Sí que existen, por el contrario, buenos sitios donde comprar café y té (por supuesto de importación). La tienda de té por excelencia es la japonesa Batsu, donde además de té se pueden adquirir teteras, tazas y accesorios artesanales japoneses para la preparación del té en un ambiente absolutamente zen. Simon Lévelt es una cadena de tiendas que se encuentra también enotras ciudades como Ámsterdam, aunque es un buen lugar para probar muchas variedades de tés y sabores exóticos de muchos países asiáticos.
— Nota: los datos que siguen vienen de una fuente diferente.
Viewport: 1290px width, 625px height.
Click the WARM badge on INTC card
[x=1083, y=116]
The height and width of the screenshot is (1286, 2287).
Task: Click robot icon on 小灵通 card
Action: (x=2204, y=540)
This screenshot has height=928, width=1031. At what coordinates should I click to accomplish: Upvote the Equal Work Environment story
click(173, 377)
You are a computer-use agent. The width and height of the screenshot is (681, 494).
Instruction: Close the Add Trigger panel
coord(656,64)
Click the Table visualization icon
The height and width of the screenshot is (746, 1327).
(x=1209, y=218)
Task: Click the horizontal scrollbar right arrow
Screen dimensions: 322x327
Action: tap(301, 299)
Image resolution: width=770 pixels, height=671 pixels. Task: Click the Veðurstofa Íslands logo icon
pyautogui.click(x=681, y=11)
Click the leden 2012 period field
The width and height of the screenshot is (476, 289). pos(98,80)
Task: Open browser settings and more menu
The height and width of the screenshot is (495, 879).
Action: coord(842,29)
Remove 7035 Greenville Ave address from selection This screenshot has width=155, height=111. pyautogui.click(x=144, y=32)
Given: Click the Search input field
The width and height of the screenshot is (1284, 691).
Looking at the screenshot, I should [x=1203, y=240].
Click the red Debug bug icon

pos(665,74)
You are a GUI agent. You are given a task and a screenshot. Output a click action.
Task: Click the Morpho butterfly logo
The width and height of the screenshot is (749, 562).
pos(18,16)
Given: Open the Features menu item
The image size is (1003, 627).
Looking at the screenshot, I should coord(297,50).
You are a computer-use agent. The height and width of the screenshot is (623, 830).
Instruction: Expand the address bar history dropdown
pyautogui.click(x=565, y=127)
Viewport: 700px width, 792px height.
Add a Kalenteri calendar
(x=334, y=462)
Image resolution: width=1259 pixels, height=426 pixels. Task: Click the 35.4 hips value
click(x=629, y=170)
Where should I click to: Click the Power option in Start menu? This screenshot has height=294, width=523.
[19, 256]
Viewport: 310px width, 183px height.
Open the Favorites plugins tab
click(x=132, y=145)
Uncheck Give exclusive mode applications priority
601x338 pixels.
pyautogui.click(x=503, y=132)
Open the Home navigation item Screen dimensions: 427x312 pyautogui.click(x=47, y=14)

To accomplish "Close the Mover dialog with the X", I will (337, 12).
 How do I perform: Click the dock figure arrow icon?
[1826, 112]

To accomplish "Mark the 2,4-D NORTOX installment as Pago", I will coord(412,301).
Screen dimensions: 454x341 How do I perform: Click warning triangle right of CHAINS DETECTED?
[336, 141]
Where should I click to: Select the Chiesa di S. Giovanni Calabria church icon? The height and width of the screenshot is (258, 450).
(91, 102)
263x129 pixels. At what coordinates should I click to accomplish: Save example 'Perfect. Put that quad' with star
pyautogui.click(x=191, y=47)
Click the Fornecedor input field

Luego está SAMA, que es una tienda para comprar café a granel que pasa muy desapercibida, aunque si uno es cafetero la encontrará enseguida siguiendo el aroma que se escapa por su puerta abierta. Una tienda preciosa con granos de todos los tipos y lugares. También venden máquinas espresso y accesorios para su elaboración.
La buena noticia es que el azúcar sí es local, aunque no se extrae precisamente de la caña de azúcar. Se encuentra en Groningen la mayor fábrica de azúcar de Europa, la SuikerUnie, que extrae el azúcar…¡de la remolacha! En todo el país se cultivan 70.000ha de remolacha destinados a la fabricación de azúcar, así que algo debe de dar buen resultado.
Yo adoro las ferreterías y en Groningen estuve cerca de encontrar el paraíso en la de Klomp. Absolutamente de todo… ¡y todo útil! Hay que verlo.